## DATA TO USE
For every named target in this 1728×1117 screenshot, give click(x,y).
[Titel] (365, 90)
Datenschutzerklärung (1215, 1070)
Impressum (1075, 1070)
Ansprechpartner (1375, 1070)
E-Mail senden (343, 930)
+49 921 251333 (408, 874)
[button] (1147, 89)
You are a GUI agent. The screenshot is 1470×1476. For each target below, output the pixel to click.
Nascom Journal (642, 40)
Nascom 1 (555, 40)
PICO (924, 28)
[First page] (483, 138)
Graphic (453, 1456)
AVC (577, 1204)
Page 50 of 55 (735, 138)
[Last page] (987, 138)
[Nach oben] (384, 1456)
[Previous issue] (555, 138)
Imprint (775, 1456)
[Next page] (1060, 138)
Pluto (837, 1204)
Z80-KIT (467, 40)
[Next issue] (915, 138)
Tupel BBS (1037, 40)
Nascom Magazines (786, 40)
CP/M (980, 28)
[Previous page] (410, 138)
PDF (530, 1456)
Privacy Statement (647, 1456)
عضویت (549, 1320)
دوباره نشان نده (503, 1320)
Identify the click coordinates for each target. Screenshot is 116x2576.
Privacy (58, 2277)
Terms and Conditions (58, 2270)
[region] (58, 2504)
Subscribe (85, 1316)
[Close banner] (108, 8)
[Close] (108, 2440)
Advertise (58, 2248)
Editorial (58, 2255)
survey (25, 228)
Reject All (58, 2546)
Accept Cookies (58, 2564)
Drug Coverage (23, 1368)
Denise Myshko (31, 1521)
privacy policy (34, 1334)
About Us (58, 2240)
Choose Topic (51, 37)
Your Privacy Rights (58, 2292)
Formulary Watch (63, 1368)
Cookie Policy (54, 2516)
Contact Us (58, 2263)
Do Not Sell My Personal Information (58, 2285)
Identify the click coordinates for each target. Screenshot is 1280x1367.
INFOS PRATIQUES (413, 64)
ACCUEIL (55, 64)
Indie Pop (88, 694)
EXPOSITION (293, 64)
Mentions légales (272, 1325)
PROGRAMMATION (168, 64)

## EXERCISE GOAL
Give again exactly, and only, the lines above starting at the one with "Advertise (58, 2248)" and ending at the one with "Do Not Sell".

## SOLUTION TO THE EXERCISE
Advertise (58, 2248)
Editorial (58, 2255)
survey (25, 228)
Reject All (58, 2546)
Accept Cookies (58, 2564)
Drug Coverage (23, 1368)
Denise Myshko (31, 1521)
privacy policy (34, 1334)
About Us (58, 2240)
Choose Topic (51, 37)
Your Privacy Rights (58, 2292)
Formulary Watch (63, 1368)
Cookie Policy (54, 2516)
Contact Us (58, 2263)
Do Not Sell My Personal Information (58, 2285)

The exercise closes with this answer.